MicroRNAs (miRNAs) are one class of non-coding RNAs that play an important role in post-transcriptional regulation via the degradation or translational inhibition of their target genes. MicroRNA-150 (miR-150) plays a vital role in regulating the development of B and T lymphocytes. Although the dysregulation of miR-150 was confirmed in human myocardial infarction, little is known regarding the biological functions of miR-150 in response to reactive oxygen species (ROS)-mediated gene regulation in cardiac myocytes. Using quantitative real-time reverse transcription-polymerase chain reaction, we demonstrated that the level of miR-150 was up-regulated in cardiac myocytes after treatment with hydrogen peroxide (H2O2).

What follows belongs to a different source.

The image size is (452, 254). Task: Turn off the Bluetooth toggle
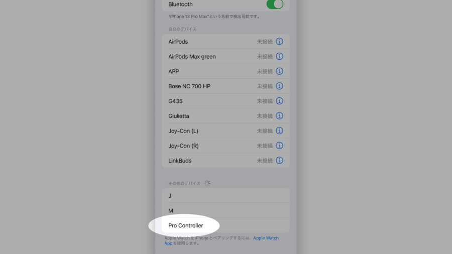point(275,5)
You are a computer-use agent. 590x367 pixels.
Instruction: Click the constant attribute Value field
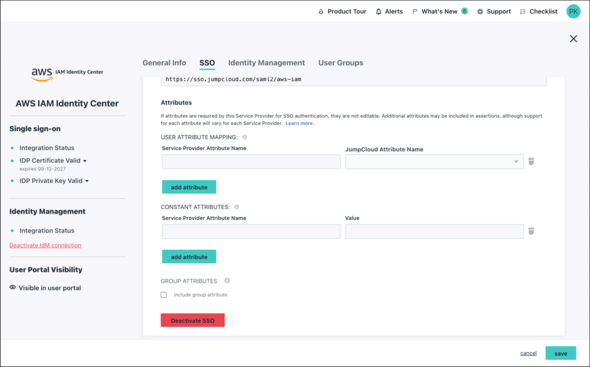pos(434,231)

To identify the potential roles of miR-150 in H2O2-mediated gene regulation, we modulated expression of miR-150 using miR-150 inhibitor and miR-150 mimics. Results showed that silencing expression of miR-150 decreased H2O2-induced cardiac cell death and apoptosis. In lymphocytes, c-myb was a direct target of miR-150. In cardiac myocytes, we found that c-myb was also involved in miR-150-mediated H2O2-induced cardiac cell death. These results suggested that miR-150 participates in H2O2-mediated gene regulation and functional modulation in cardiac myocytes. MiR-150 may play an essential role in heart diseases related to ROS, such as cardiac hypertrophy, heart failure, myocardial infarction, and myocardial ischemia/reperfusion injury.